J’ai vraiment l’impression qu’ils vont recommencer à tout instant et qu’à simplement les regarder, je pourrais deviner ce qu’ils essaient de me dire », confiait Novalis.

Je crains que le poète, s’il les écoutait aujourd’hui, ne puisse entendre que leurs larmes. Ils s’étonneraient sans doute qu’on les abatte ainsi, quand seuls ils peuvent encore nous protéger contre le cataclysme climatique que nous avons provoqué. Ils lui rappelleraient qu’avec eux c’est tout un symbole qu’on abat – non pas un symbole comme les autres, mais le symbole par excellence, l’archétype de tout symbole.

Sinon, auraient-ils été vénérés du Japon à l’Égypte, du Grand Nord à la Patagonie, eux, et eux seuls, dont la beauté croît avec l’âge ?

Nous appartenons tous à un arbre. Ou à des multitudes. « Tu le sais bien, mon Arbre, que dès l’aube je te viens embrasser : je baise de mes lèvres l’écorce amère et lisse, et je me sens l’enfant de notre même terre », dit le pâtre Tityre, sous la plume de Paul Valéry.

Pour moi, mon âme est une forêt, depuis le saule planté à ma naissance jusqu’aux bois verts de mon enfance normande, du platane fabuleux de la grecque Nauplie aux chênes des Pyrénées.

Au milieu d’eux, le tilleul qui abritait à Montmartre mes conversations avec Yves Bonnefoy.
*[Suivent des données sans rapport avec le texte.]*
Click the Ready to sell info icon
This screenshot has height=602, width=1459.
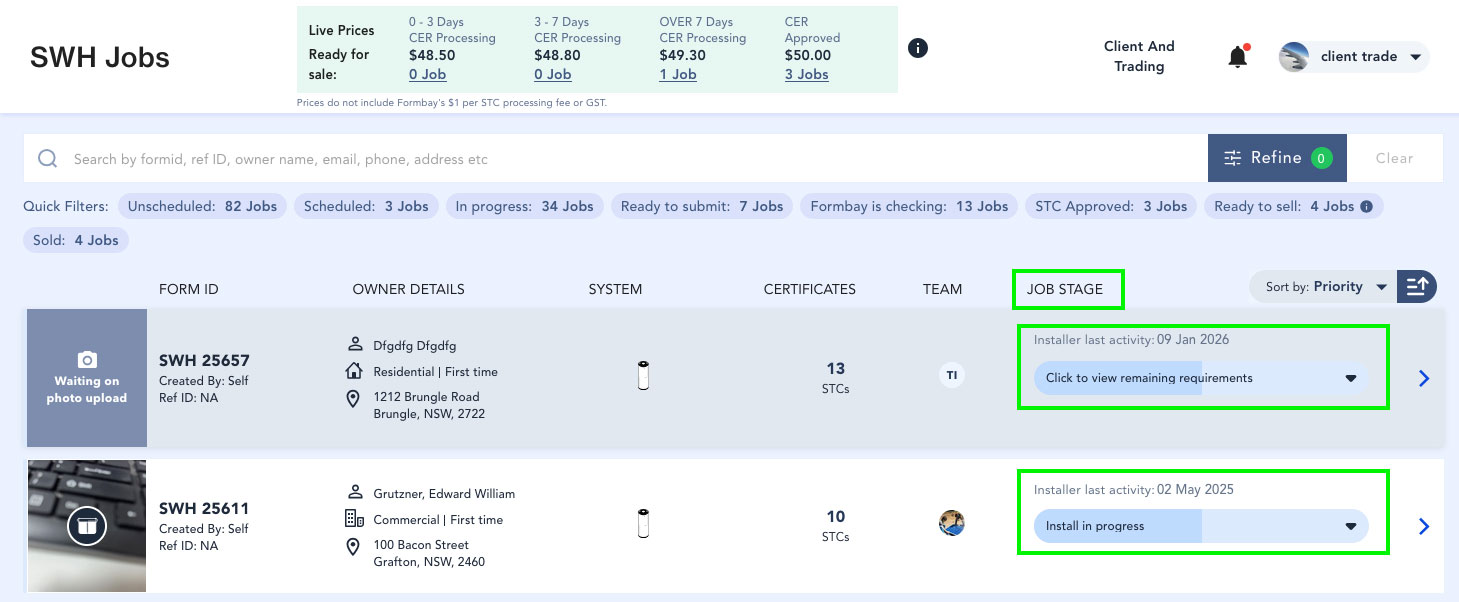click(x=1366, y=207)
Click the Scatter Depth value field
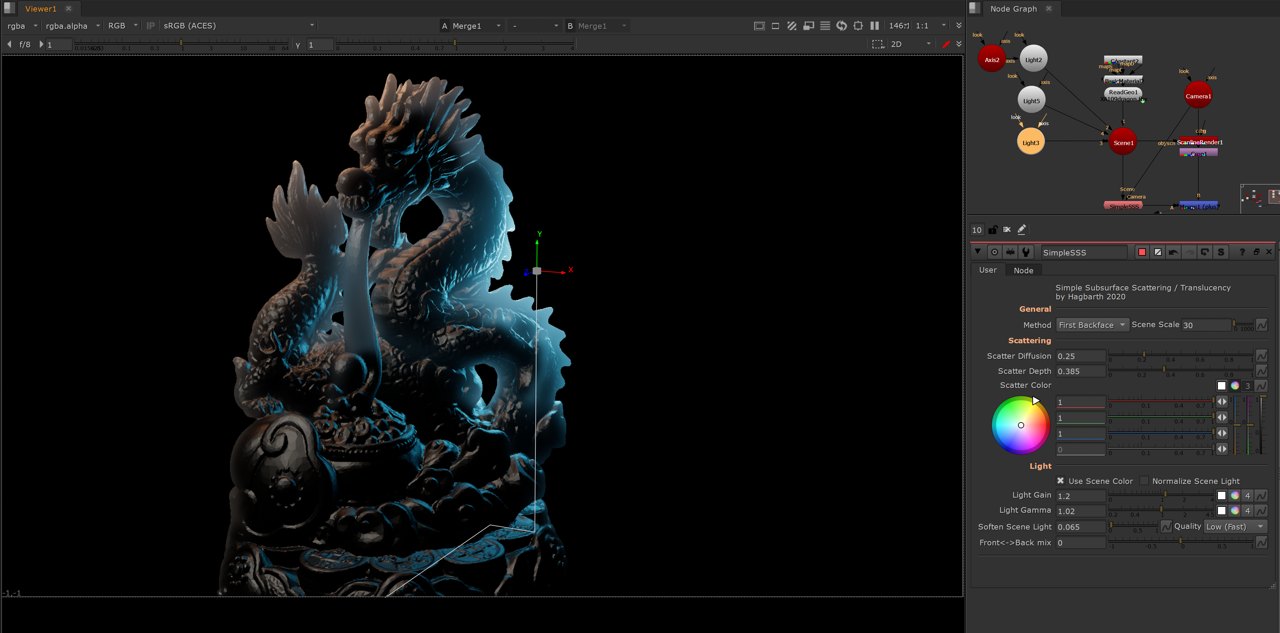 pos(1081,371)

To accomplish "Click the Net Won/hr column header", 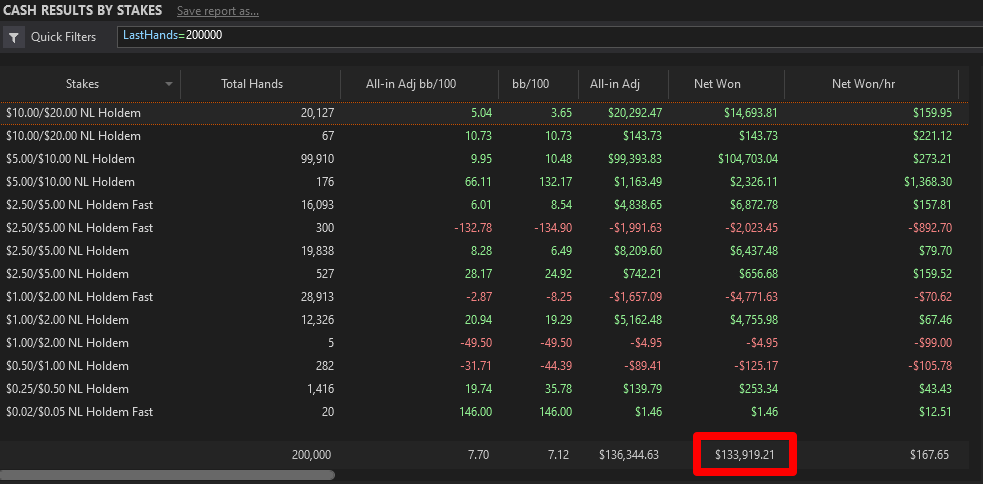I will click(x=863, y=84).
Qui justement me parlait d’arbres, de leurs signes, des feuillages mystérieux de Nicolas Poussin, et de cet arbre des rues, comme celui qui frémissait alors sous la brise, auquel il avait rendu hommage : « Regarde ce grand arbre/et à travers lui/il peut suffire./Car même déchiré, souillé,/l’arbre des rues,/c’est toute la nature,/tout le ciel/l’oiseau s’y pose./le vent y bouge, le soleil/y dit le même espoir malgré/la mort. »

(1) Avec l’association qu’il a créée, le GNSA (Groupe national de surveillance des arbres), et une cinquantaine d’organisations dont Canopée, les réseaux pour les alternatives forestières, et le Snupfen, syndicat majoritaire de l’Office national des forêts, et une kyrielle de professionnels de la sylviculture.